Segregation analysis: key to validating the predictions

In several different situations, segregation analysis is critical to understanding the contribution of a mutation to LQTS. First, we identified mutations associated with Brugada syndrome (SCN5A p.(Arg620Cys))29 and cardiac conduction disease (SCN5A p.(Pro1008Ser)),30 which result from sodium channel defects. The discovery of mutations that are associated with different arrhythmogenic diseases could be consistent with the overlapping syndromes seen in these sodium channel diseases.38, 39 However, the contribution of these mutations remain unclear; thus their presence makes diagnosis, and especially medical therapy, difficult. Therefore, additional familial evaluation is critical for further medical decisions.

Additionally, five of the identified mutations were segregating with other mutations.

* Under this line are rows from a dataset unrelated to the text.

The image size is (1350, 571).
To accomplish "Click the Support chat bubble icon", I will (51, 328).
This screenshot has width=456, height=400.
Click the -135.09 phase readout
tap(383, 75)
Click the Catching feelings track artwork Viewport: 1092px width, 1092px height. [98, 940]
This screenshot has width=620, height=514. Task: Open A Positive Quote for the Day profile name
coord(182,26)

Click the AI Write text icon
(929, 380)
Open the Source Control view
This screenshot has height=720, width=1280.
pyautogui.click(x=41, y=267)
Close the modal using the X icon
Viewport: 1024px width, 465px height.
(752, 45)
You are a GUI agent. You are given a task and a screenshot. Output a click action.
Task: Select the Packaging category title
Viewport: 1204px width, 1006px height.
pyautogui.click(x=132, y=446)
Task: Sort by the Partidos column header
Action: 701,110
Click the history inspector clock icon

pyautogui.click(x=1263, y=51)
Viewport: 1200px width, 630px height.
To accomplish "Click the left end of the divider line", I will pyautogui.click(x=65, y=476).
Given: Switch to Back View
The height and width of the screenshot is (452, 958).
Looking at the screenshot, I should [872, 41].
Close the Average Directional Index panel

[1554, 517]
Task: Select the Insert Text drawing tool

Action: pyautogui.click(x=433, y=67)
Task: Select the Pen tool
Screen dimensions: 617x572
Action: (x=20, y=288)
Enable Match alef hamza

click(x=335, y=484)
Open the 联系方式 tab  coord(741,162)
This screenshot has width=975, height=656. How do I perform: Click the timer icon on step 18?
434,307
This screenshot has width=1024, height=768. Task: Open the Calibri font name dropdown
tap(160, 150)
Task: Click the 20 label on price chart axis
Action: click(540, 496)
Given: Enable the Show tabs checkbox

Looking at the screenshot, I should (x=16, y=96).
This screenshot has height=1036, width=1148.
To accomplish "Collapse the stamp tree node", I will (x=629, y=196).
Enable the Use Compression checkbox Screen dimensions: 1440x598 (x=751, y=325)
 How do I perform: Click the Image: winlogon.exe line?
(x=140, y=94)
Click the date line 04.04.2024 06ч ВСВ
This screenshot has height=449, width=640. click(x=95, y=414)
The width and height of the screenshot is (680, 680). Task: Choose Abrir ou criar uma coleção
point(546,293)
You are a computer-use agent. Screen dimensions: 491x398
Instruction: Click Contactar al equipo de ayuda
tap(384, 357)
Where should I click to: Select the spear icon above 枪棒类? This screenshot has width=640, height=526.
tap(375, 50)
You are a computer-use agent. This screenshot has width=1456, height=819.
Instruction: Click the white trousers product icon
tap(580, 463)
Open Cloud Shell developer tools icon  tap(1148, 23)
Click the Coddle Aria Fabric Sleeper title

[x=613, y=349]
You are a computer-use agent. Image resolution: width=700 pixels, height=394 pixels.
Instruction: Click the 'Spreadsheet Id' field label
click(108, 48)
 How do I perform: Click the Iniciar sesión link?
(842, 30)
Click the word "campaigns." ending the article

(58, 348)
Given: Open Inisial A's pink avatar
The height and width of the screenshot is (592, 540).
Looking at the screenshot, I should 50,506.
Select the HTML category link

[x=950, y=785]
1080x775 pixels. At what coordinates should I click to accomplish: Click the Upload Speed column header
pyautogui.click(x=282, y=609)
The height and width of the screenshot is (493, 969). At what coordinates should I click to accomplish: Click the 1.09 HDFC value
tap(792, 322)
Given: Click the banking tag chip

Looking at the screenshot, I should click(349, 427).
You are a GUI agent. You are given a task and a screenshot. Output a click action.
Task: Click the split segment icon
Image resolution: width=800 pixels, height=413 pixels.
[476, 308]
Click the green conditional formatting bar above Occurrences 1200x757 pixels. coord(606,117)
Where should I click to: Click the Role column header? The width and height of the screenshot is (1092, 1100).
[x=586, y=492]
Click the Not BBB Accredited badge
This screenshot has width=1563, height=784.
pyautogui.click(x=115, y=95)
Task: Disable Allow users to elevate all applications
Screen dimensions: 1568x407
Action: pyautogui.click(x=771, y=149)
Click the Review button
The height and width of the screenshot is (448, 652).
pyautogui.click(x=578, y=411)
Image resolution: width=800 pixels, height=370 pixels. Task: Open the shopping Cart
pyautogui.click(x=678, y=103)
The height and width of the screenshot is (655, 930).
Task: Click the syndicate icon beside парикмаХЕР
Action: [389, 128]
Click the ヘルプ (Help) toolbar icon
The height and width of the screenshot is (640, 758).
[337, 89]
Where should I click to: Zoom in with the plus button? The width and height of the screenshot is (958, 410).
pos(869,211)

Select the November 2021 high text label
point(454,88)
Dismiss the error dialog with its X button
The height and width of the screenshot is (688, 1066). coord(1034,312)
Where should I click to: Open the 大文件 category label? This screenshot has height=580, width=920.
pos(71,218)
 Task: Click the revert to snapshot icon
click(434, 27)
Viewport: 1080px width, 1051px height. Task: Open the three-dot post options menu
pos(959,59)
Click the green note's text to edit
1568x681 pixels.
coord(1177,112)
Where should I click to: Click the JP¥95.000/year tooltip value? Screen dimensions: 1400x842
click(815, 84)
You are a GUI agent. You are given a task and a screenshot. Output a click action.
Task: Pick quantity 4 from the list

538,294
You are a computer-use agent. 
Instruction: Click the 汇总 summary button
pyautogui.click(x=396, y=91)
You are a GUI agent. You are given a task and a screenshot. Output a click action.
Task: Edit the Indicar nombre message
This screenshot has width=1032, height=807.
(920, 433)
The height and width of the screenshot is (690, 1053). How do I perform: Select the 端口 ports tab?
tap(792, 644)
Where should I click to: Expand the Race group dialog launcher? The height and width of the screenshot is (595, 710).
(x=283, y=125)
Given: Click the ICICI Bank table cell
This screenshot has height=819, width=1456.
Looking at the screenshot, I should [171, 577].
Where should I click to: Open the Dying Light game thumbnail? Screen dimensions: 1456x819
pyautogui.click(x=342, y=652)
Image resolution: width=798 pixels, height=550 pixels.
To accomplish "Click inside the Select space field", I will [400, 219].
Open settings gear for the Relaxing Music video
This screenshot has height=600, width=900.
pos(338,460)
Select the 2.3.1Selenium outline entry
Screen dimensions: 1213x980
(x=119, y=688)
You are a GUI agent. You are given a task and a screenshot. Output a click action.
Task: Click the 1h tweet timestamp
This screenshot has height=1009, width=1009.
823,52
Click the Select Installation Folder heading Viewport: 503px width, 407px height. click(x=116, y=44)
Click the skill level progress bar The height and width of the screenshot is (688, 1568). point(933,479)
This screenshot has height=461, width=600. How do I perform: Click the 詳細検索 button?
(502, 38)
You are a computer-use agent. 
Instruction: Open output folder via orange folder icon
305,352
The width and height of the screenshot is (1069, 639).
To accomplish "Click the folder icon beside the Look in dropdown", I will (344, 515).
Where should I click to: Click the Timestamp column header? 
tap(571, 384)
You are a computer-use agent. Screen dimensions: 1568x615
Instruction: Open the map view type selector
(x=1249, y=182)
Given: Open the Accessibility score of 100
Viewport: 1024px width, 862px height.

Segregation analysis suggested that some mutations with uncertain effects could modulate the phenotype when occurring with other mutations (KCNQ1 p.(Pro73Thr) in Family a, KCNH2 p.(Arg356His) in Family b, and KCNH2 p.(Gly880Val) in Family c).

Finally, nine novel missense mutations had neutral or discordant predictions, but only one, KCNH2 p.(Gly238Arg), exhibited a lack of segregation that excluded it as the main cause of the disease in the family. The rest of them were considered VUS. Therefore, in these situations, prediction only is not sufficient for understanding the contribution of variants to disease.

Conclusions

Our data support that in silico predictors, in general, are useful for determining pathogenicity. However, prediction may be uncertain or inaccurate in 22% of cases. In our cohort of LQTS, with a rate of identified mutations near 50%, such uncertainty is not to be taken lightly, especially considering that the genes of interest that have been widely studied for their clear association with pathology. Thus, in silico predictors should be combined with other tools and family segregation analyses to verify pathogenicity.25

In this era of rapid genetic sequencing, the lesson from these studies is twofold. First, we are not yet ready to use genetic testing as a diagnostic tool in the least-studied genes. The lack of robust genetic associations with these genes will still hamper clinical decision-making. Second, segregation studies and family investigation continue to be critical in any pathogenicity study. If the genotype does not fit the family phenotype, no matter what, genetic causality cannot be proven. This has important implications in genetic diagnosis, in which the analysis is often performed solely in the index patient, without family investigation.